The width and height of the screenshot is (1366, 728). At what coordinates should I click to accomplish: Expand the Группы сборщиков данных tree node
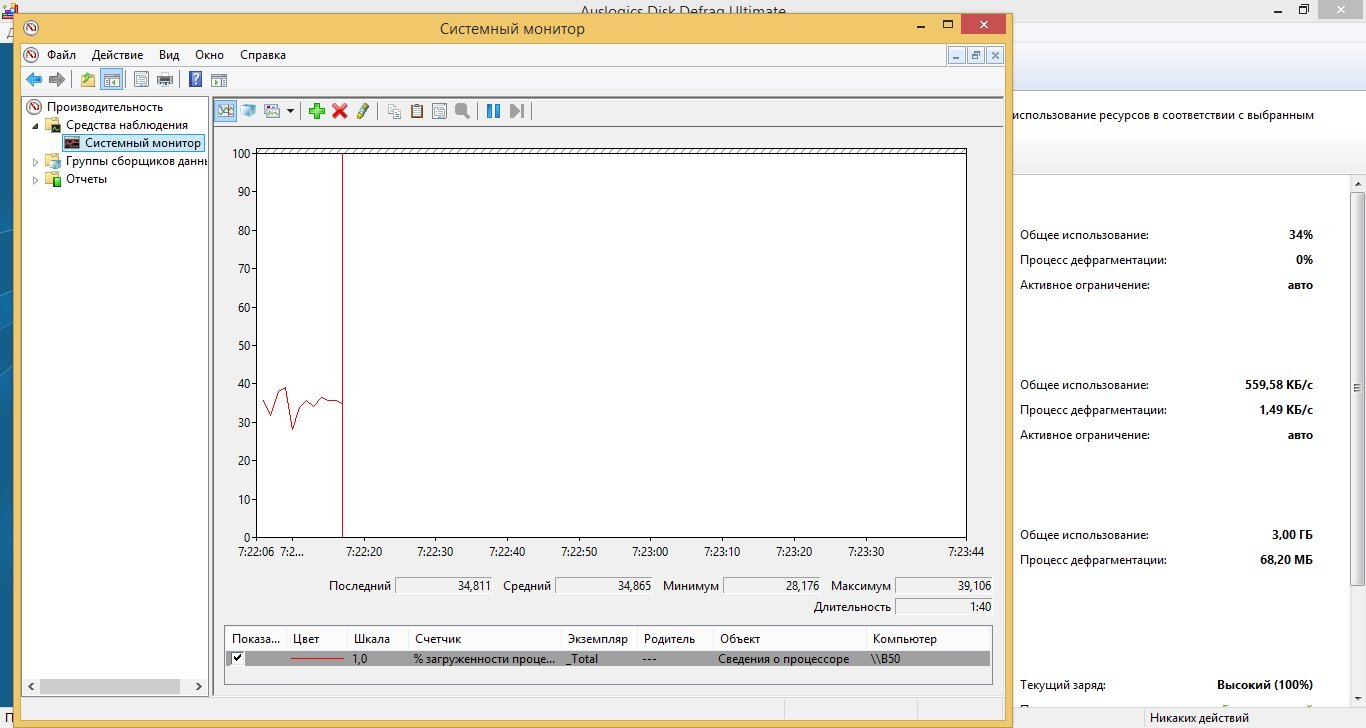(x=37, y=162)
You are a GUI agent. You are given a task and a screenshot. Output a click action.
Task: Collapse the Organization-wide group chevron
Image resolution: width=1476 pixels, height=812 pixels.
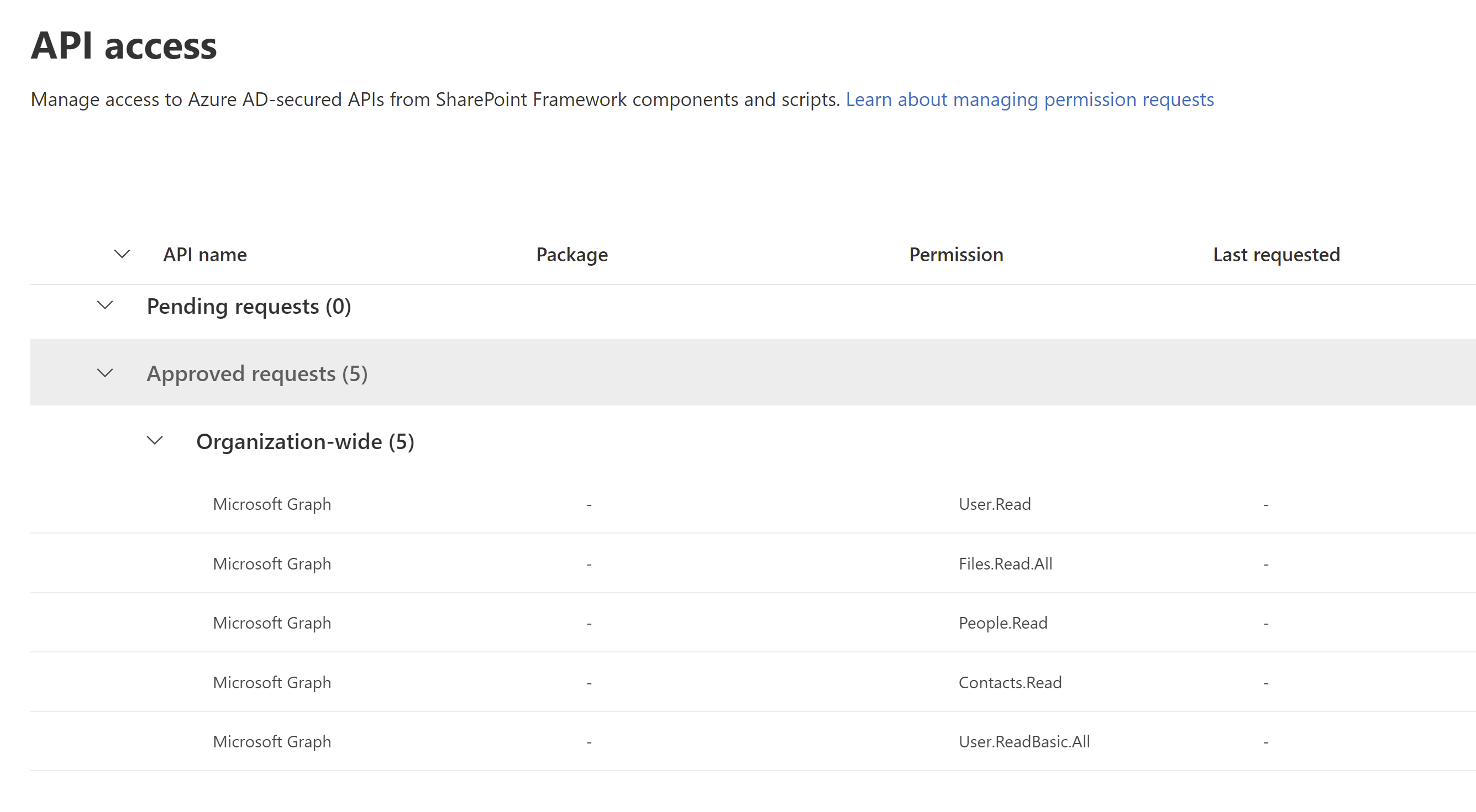[155, 441]
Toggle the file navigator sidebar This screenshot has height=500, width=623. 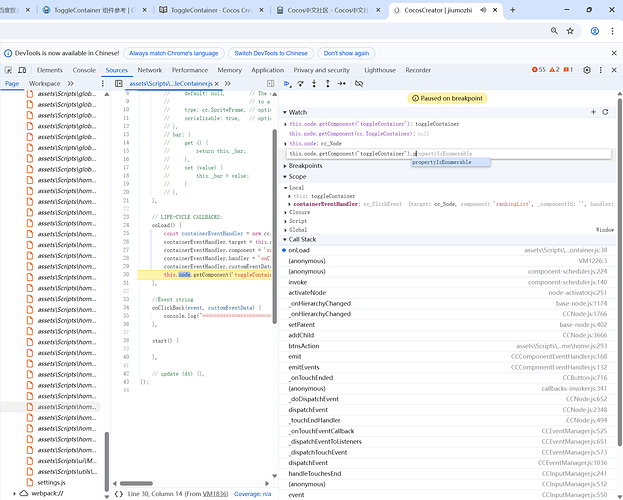[119, 84]
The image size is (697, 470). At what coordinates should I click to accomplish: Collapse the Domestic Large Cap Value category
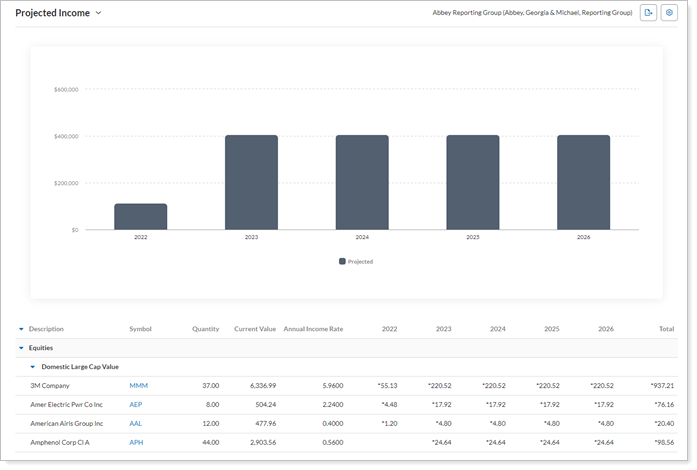pyautogui.click(x=32, y=367)
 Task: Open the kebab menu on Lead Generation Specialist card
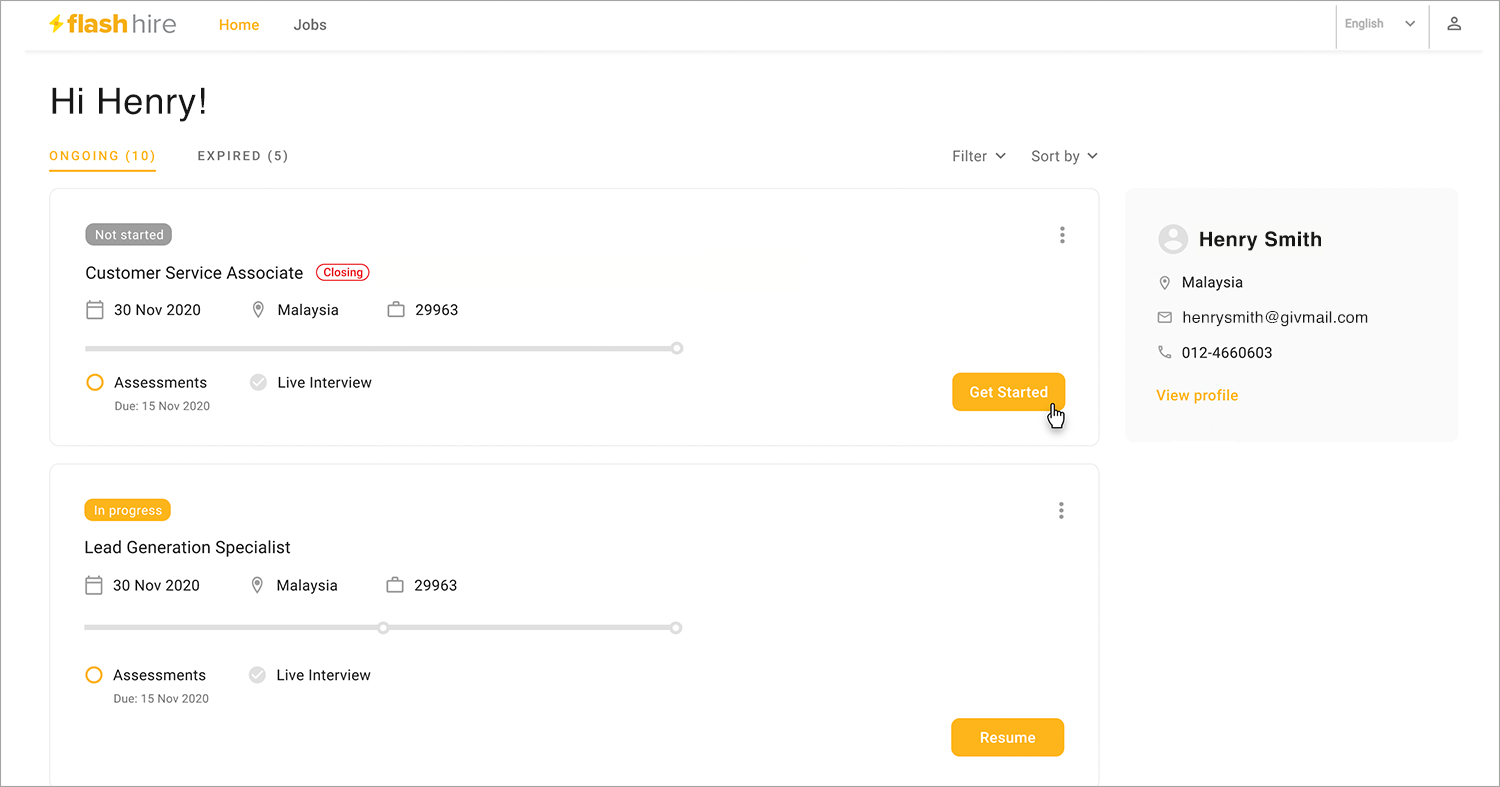click(1061, 510)
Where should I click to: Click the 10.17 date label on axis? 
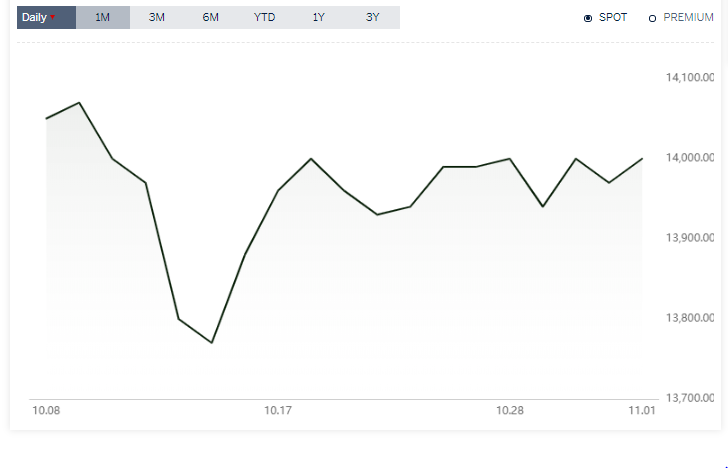point(278,410)
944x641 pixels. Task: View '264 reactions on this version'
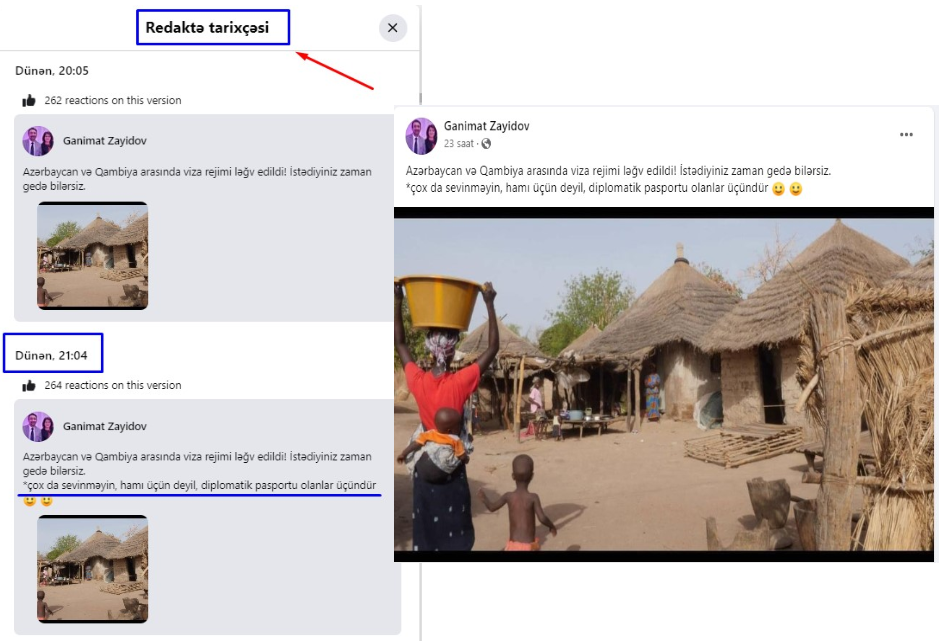(x=113, y=385)
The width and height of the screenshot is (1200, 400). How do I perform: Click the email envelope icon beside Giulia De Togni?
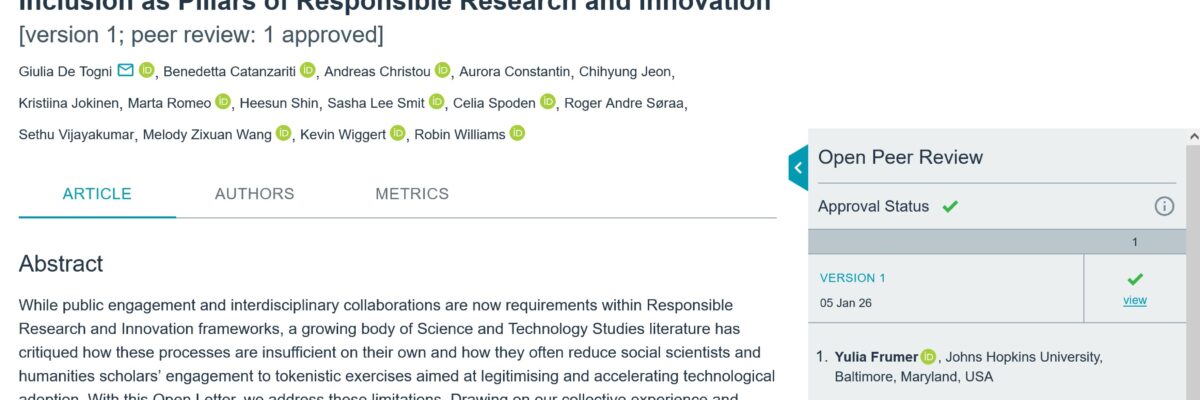pyautogui.click(x=125, y=70)
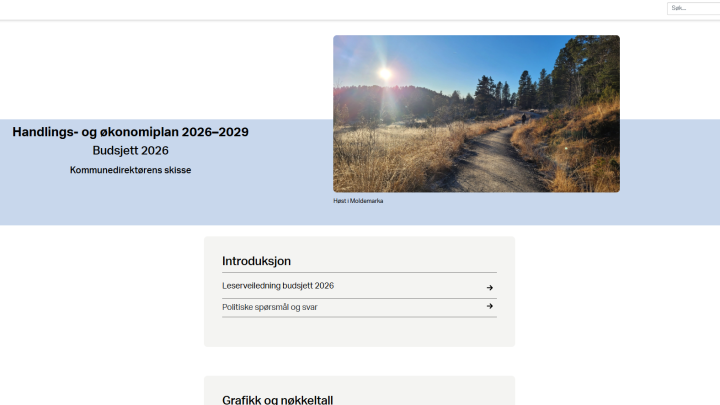720x405 pixels.
Task: Click the arrow icon beside Politiske spørsmål og svar
Action: click(x=490, y=306)
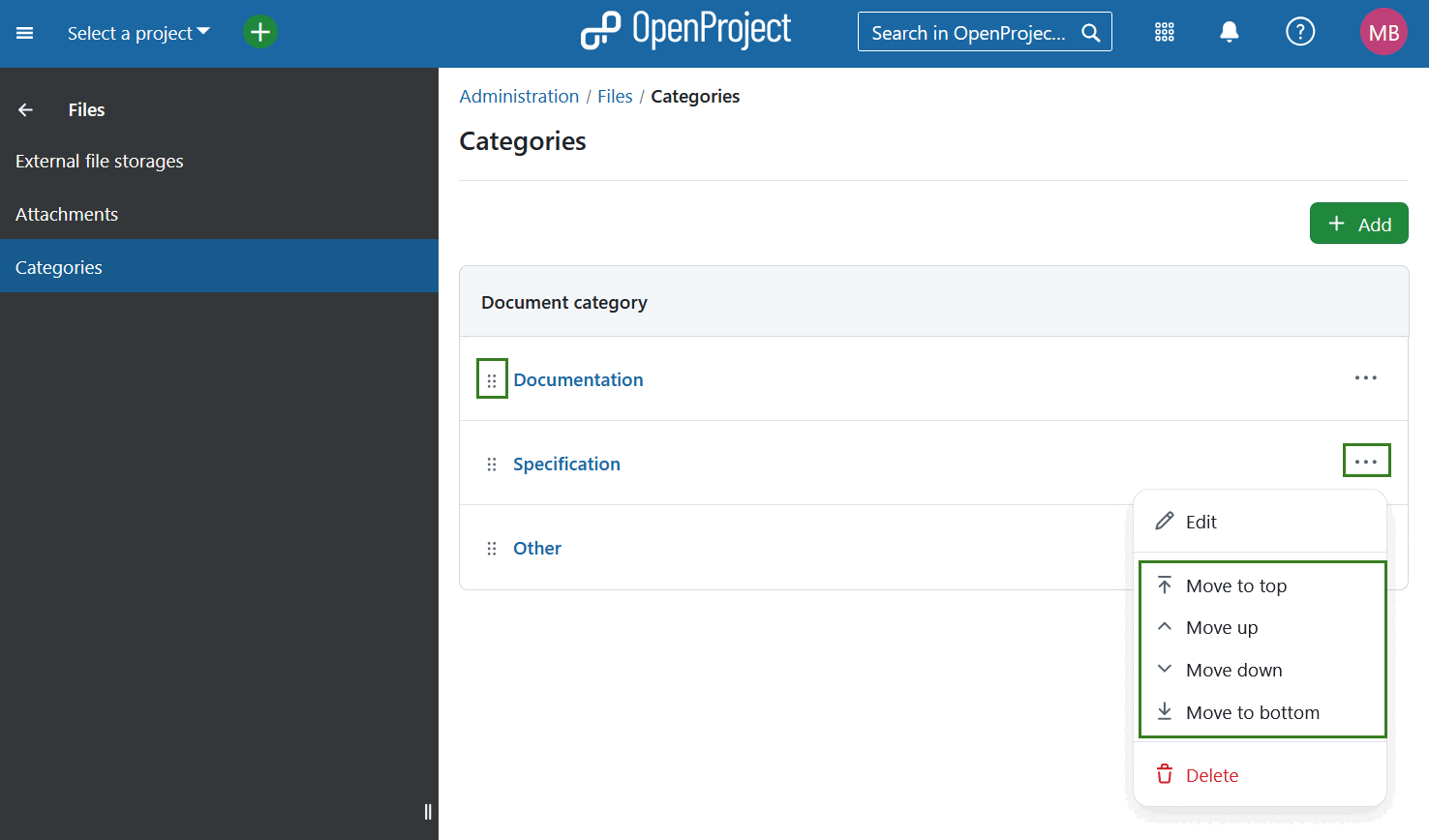Navigate to Attachments in the sidebar

pyautogui.click(x=67, y=214)
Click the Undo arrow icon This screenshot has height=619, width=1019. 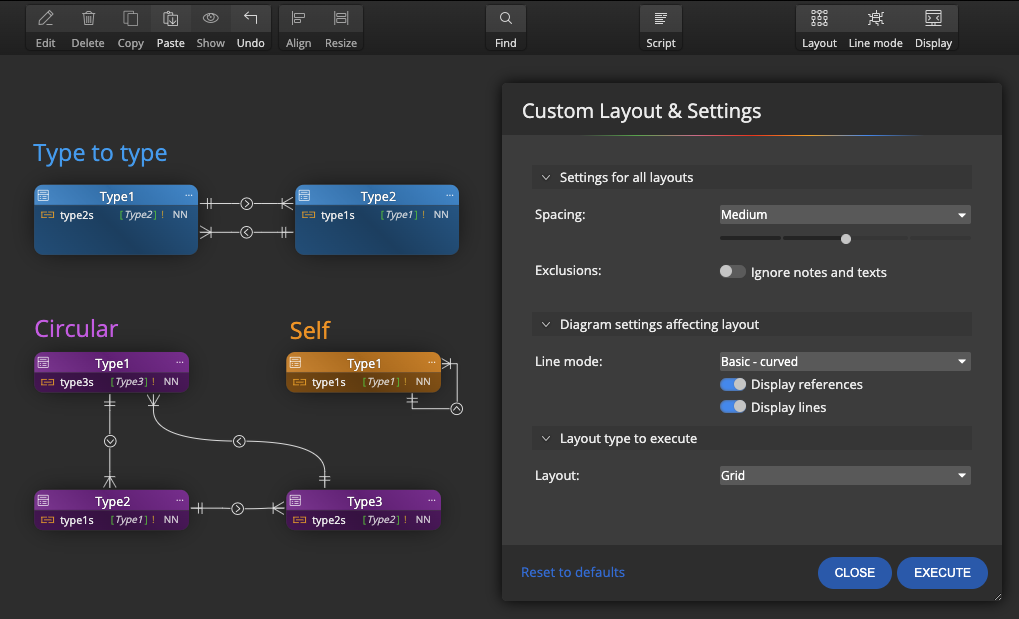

——

▶ [EXERCISE BRIEF]: Copy the records verbatim, starting at the line that contains "Where should I" and continuing through the last line of the records. Omit the pictures from your answer.

▶ [FINISHED ANSWER]:
Where should I click to: Click the 10.17 date label on axis? 
point(278,410)
944x641 pixels. Task: View '264 reactions on this version'
(x=113, y=385)
The width and height of the screenshot is (1200, 400). How do I perform: Click the email envelope icon beside Giulia De Togni?
pyautogui.click(x=125, y=70)
720x405 pixels.
Task: Click the arrow icon beside Politiske spørsmål og svar
Action: click(x=490, y=306)
Navigate to Attachments in the sidebar

pyautogui.click(x=67, y=214)
Click the Undo arrow icon This screenshot has height=619, width=1019. 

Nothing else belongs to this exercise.